● Source text
··········

Inside Dolce & Gabbana’s Couture Love Letter to Italy: ‘Dal Cuore Alle Mani’
The intersection between fashion and art.
Palazzo delle Esposizioni, Rome
Ever feel a pull to a time when life was slower, simpler, and deliciously peaceful? Picture this: old nonnas crocheting in the street perched on a sun-drenched stoop just outside their front door to people watch, neighbours gossiping, a cart rolling past with the sound of church bells in the distance. Now imagine all that heritage, all that dolce far niente energy, spun into silk, hand-embroidered with gold thread, and placed on a mannequin under baroque lighting. Dolce & Gabbana sets that nostalgia in couture form, reclaiming ‘la dolce vita’ through every stitch.
Welcome to Dolce & Gabbana’s exhibition bringing together over two hundred unique couture creations: Alta Moda, Alta Sartoria and Alta Gioelleria. Affectionately titled "Dal Cuore Alle Mani: Dolce & Gabbana" (From the Heart to the Hands), this exhibition is an unabashed open love letter to Italian culture. An immersive haute couture exhibition where the designers are empowered by unconventionality and simultaneously anchored in the Italian ‘fatto a mano’ signature.
Fashion Meets Heritage in Rome’s Grandest Gallery
Housed in the neoclassical jewel that is Palazzo delle Esposizioni, a monumental cultural landmark designed by Pio Piacentini in 1883, the exhibition returns to Italy after success in Paris and Milan. The symbolic monument, once a spectacular building born to celebrate art, now transformed into the architectural stage for this sartorial narrative, is the perfect space where the richness of the garments isn’t the sole thing to attract the spectators, but the scenery in every single room is spectacular too. Indeed, a completely silent, yet deeply meaningful and intimate dialogue is created between the D&G creations and the majesty of the neoclassical architecture that houses them.

··········

● Data rows
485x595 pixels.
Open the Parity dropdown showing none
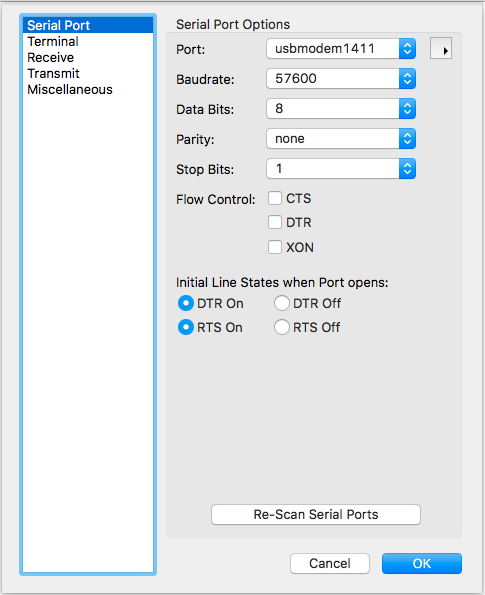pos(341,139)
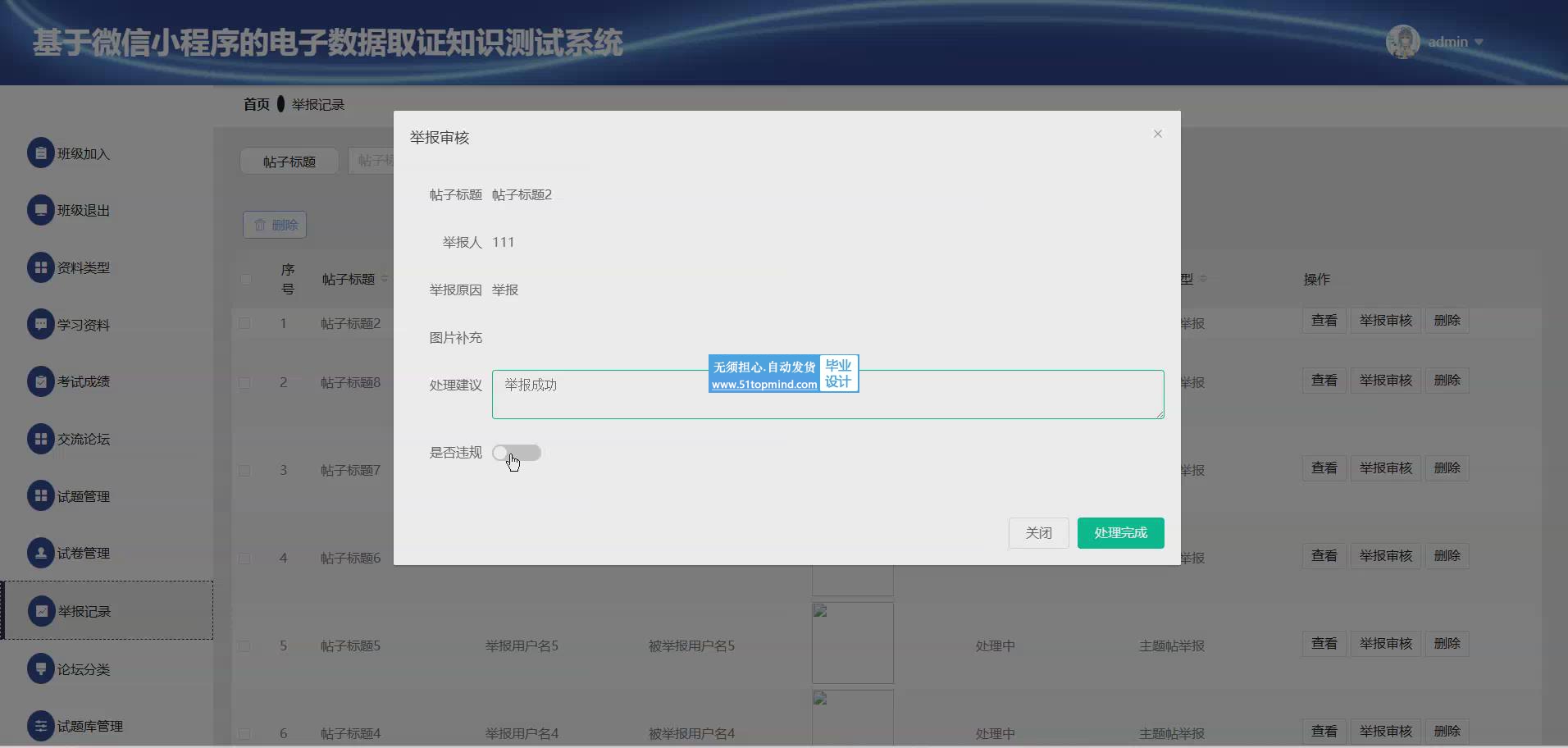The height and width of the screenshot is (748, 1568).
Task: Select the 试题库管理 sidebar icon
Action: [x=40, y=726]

··········

● Problem
Please repeat, word for word, the part of the Dolce & Gabbana exhibition article above between "Inside Dolce &" and "through every stitch.", inclusive.

● Task result
Inside Dolce & Gabbana’s Couture Love Letter to Italy: ‘Dal Cuore Alle Mani’
The intersection between fashion and art.
Palazzo delle Esposizioni, Rome
Ever feel a pull to a time when life was slower, simpler, and deliciously peaceful? Picture this: old nonnas crocheting in the street perched on a sun-drenched stoop just outside their front door to people watch, neighbours gossiping, a cart rolling past with the sound of church bells in the distance. Now imagine all that heritage, all that dolce far niente energy, spun into silk, hand-embroidered with gold thread, and placed on a mannequin under baroque lighting. Dolce & Gabbana sets that nostalgia in couture form, reclaiming ‘la dolce vita’ through every stitch.